**THE PROBLEM:**
Tally the lines below that contain "logo". The number is the whole answer.

:: MATERIAL PROVIDED

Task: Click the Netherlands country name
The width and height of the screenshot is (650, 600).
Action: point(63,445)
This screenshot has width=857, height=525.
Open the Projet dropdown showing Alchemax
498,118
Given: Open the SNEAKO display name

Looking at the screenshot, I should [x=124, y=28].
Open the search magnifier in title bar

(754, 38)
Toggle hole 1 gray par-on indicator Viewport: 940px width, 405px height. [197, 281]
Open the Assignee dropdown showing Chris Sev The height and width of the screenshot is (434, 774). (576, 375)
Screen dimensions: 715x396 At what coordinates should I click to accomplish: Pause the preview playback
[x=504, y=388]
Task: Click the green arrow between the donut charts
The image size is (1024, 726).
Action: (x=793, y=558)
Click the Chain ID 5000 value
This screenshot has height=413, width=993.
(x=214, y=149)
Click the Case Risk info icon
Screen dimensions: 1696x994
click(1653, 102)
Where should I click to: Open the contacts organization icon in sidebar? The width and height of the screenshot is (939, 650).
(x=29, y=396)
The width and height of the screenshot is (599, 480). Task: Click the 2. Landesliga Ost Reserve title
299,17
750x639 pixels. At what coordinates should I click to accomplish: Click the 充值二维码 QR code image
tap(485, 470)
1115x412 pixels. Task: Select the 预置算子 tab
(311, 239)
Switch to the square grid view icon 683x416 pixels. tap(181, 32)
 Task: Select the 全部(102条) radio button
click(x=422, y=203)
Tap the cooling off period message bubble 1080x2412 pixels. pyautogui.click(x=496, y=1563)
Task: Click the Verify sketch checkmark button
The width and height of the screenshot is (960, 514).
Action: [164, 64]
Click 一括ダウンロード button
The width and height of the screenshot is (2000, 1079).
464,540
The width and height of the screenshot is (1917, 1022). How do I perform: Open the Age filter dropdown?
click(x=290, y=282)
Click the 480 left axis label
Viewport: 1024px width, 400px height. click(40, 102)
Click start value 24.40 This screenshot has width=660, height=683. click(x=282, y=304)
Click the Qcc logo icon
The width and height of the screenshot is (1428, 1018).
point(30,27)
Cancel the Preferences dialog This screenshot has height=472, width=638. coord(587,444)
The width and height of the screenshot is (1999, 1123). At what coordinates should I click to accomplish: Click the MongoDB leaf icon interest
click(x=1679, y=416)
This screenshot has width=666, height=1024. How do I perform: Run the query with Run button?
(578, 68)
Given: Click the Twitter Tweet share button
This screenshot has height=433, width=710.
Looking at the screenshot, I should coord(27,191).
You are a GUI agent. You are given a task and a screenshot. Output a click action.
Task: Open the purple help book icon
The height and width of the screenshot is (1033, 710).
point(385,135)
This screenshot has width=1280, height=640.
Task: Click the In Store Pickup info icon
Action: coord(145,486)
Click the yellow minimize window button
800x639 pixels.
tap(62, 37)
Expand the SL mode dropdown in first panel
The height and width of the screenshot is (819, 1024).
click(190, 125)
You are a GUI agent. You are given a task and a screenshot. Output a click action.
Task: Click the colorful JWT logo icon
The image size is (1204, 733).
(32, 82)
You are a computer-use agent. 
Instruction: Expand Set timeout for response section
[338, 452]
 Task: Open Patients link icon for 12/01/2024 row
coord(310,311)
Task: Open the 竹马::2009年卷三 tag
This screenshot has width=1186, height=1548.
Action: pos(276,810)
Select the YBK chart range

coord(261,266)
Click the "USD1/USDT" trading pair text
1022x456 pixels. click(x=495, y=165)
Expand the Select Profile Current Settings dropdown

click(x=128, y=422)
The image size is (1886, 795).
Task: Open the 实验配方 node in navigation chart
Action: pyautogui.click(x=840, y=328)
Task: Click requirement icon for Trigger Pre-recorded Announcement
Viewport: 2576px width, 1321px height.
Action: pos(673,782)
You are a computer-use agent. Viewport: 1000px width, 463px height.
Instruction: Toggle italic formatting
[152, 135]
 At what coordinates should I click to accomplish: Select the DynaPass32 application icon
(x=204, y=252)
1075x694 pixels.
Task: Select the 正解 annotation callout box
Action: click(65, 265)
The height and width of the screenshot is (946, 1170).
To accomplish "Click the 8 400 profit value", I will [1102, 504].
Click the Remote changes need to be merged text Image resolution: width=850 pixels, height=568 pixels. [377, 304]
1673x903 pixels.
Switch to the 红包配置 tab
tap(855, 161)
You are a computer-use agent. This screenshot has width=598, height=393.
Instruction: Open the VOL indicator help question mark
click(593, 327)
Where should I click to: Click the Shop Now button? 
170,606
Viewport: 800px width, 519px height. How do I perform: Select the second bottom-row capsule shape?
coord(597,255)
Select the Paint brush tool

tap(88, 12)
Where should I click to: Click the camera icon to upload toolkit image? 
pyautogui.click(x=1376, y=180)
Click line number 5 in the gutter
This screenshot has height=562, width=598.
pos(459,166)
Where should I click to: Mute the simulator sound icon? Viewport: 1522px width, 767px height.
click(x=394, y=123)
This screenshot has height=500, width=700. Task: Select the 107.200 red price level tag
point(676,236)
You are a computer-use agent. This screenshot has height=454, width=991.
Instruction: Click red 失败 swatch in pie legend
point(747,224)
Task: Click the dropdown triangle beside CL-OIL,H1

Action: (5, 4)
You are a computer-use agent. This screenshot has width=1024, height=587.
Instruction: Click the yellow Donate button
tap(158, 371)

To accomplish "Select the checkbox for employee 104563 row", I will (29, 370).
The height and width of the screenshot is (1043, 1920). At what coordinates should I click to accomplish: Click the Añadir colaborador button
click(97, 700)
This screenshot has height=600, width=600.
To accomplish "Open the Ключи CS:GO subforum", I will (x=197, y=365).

::::

**SOLUTION TO THE EXERCISE:**
2